The Lockheed Martin F-35 Joint Strike Fighter was supposed to be the plane that could do it all. Fast, stealthy and heavily armed, it would dominate the skies while supporting American troops on the ground. Touted as the “fifth-generation fighter,” it was going to revolutionize aerial combat.
Now, in 2018, Lockheed is still working out bugs in the system, and many independent estimates put the total price tag at well over $1 trillion. It’s now quite possibly the most expensive weapons project in the history of warfare. The high price has put its fighting ability under the microscope. For years, many analysts have suggested the jet could potentially weaken American military readiness rather than strengthen it.

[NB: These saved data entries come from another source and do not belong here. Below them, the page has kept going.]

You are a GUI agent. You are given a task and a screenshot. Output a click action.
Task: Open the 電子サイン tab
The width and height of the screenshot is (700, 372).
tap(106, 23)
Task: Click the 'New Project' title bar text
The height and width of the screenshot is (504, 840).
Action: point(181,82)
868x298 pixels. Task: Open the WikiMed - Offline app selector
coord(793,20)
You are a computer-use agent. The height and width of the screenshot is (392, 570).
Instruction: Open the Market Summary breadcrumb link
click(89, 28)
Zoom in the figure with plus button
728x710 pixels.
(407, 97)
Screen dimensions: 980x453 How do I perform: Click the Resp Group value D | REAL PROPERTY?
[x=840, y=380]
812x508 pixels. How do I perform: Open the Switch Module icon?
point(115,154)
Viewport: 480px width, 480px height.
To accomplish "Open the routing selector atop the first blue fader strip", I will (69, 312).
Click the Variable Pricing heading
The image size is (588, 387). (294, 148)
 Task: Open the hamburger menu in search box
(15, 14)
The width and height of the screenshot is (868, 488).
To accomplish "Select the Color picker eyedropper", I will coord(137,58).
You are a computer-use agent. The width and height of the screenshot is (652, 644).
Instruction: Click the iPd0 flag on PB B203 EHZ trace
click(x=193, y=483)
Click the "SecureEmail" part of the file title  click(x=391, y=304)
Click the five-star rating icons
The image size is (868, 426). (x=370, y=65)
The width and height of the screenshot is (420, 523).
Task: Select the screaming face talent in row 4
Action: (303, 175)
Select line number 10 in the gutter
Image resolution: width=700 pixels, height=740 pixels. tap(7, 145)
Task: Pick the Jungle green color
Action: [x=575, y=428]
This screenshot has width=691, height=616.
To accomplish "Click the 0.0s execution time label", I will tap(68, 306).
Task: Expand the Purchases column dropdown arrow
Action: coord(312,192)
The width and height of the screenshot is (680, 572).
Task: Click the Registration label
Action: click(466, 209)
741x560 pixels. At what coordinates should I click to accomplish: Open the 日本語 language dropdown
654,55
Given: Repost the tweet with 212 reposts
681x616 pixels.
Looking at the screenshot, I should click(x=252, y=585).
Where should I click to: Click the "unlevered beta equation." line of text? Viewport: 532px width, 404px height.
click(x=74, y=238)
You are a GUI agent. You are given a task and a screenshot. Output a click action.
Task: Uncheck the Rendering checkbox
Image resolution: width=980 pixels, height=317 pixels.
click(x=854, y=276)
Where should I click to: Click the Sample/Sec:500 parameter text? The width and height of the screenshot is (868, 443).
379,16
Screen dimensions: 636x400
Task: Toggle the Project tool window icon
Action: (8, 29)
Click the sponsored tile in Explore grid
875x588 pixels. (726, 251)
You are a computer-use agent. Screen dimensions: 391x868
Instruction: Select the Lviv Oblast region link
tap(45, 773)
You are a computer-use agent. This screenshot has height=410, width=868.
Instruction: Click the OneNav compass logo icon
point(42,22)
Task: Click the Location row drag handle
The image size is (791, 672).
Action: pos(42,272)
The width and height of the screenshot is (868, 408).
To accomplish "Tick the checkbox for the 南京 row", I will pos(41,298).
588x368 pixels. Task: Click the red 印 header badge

Its detractors have dubbed it “the plane that ate the Pentagon.”
The plane officially conducted its final flight test last week on April 12. Lockheed Martin’s vice president and general manager of the F-35 program Greg Ulmer called it the “most comprehensive, rigorous and the safest developmental flight test program in aviation history.” Despite the fanfare, the most recent iteration of an annual report by the Pentagon’s top testing office determined the planes continue to have serious performance and safety issues and called the proposed delivery timeline “not executable due to inadequate test resources.”
The final flight test came just after Reuters reported that the Pentagon has halted F-35 deliveries in light of a dispute with Lockheed over who will cover the repair costs for several planes found to have a production error that resulted in corrosion where panels were fastened to the airframe. However, this latest setback isn’t likely to seriously impede the program. A web of political interests and bureaucratic maneuvering has protected the troubled program for years.
“We’re essentially putting almost all of our aviation eggs into one basket,” Dan Grazier, a fellow at the Strauss Military Reform Project, tells Playboy. “The F-35 is designed to replace the F-16 and the A-10, and to a certain extent, the F-15. So basically all the small combat aircraft that aren’t bombers are going to be replaced by this very flawed system.”
Hackers could ground the entire fleet...You couldn't possibly send this thing to war if you don't even dare test it in peace-time.
But a decade later, energized by a Reagan-era optimism and a ballooning budget, DARPA was convinced it could succeed where the U.S.-German effort had failed. DARPA pitched the project to the Marine Corps. For years, the Marines had flown hand-me-down aircraft from the Navy. That changed in the ‘70s when the Corps procured Harrier Jets—another controversial vertical take-off plane. Marine commanders instantly loved the idea of a newer, faster VTOL jet and immediately signed for it. However, the prospects of a supersonic VTOL aircraft hadn’t changed much since the ‘70s—the consensus being it was a pipe dream.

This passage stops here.